Records to use
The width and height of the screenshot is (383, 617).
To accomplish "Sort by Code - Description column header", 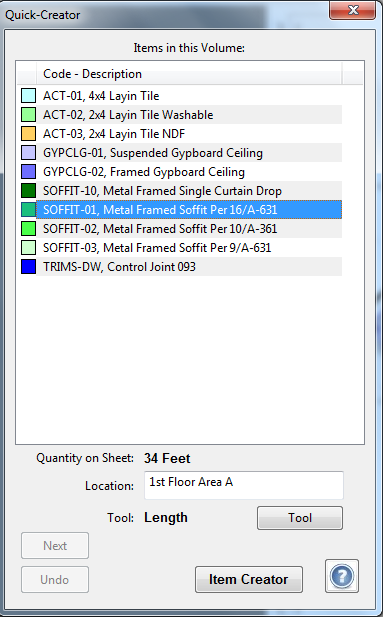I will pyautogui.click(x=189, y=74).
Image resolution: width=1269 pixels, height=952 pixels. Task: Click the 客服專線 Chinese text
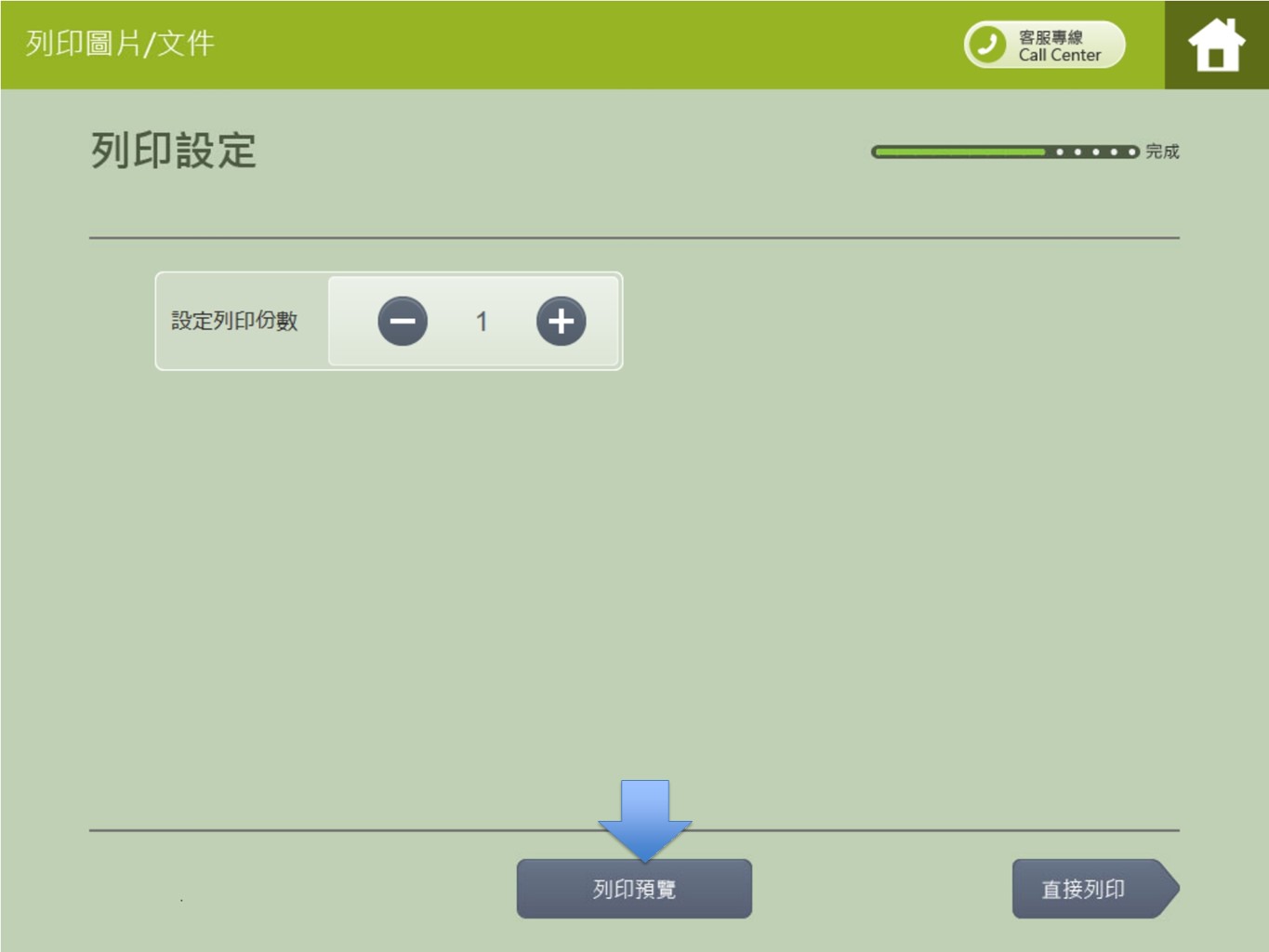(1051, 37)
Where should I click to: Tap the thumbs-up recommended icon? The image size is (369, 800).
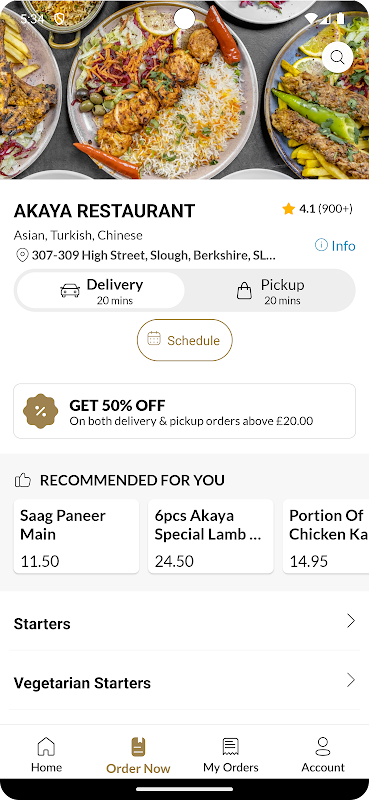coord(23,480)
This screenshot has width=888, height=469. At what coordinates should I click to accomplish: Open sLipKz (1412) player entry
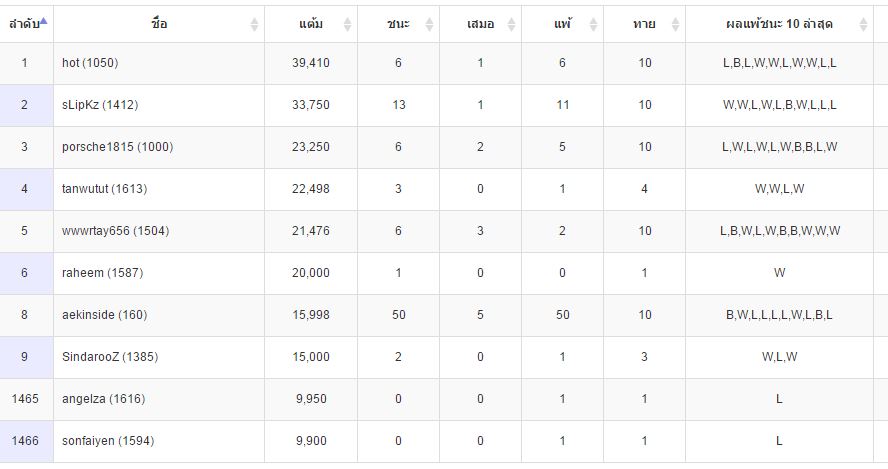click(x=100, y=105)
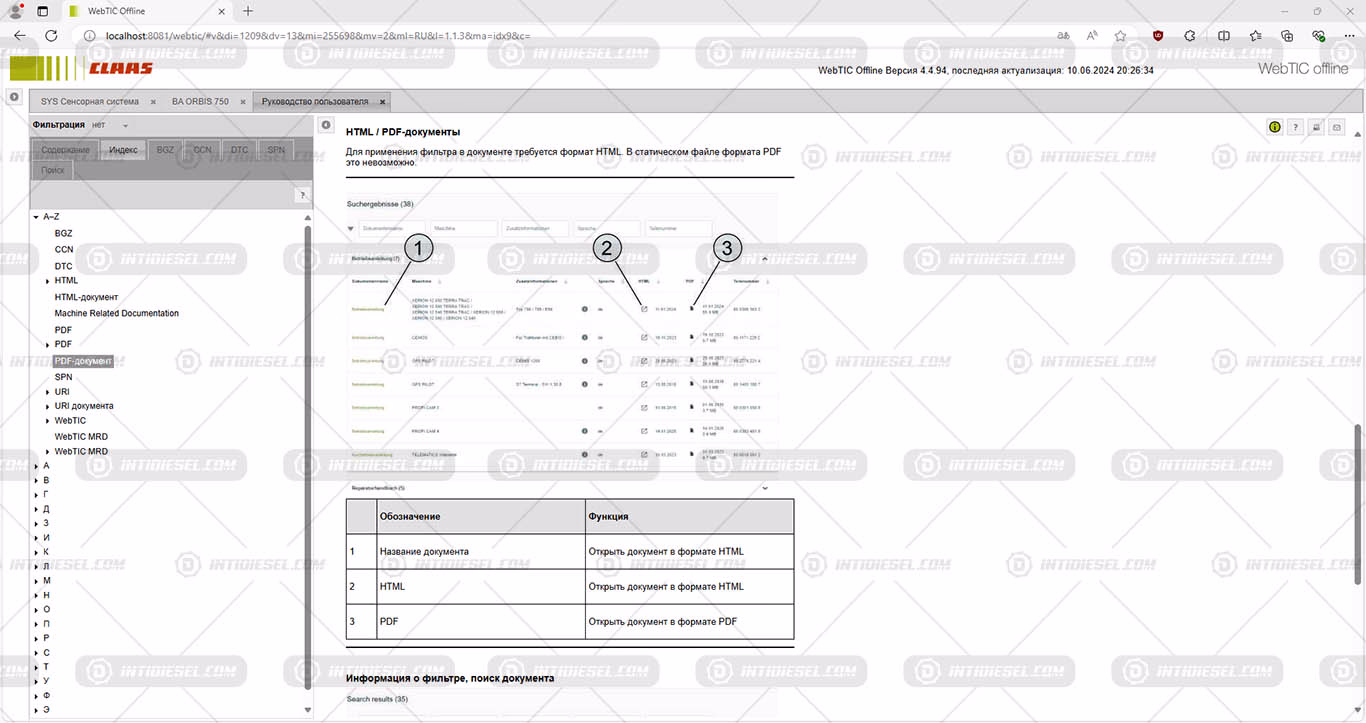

Task requirements
Everything from the line containing "This screenshot has" through the final line of the material must be set down exactly, except the pictures.

Response area
This screenshot has width=888, height=469. At what coordinates should I click to accomplish: Open sLipKz (1412) player entry
click(x=100, y=105)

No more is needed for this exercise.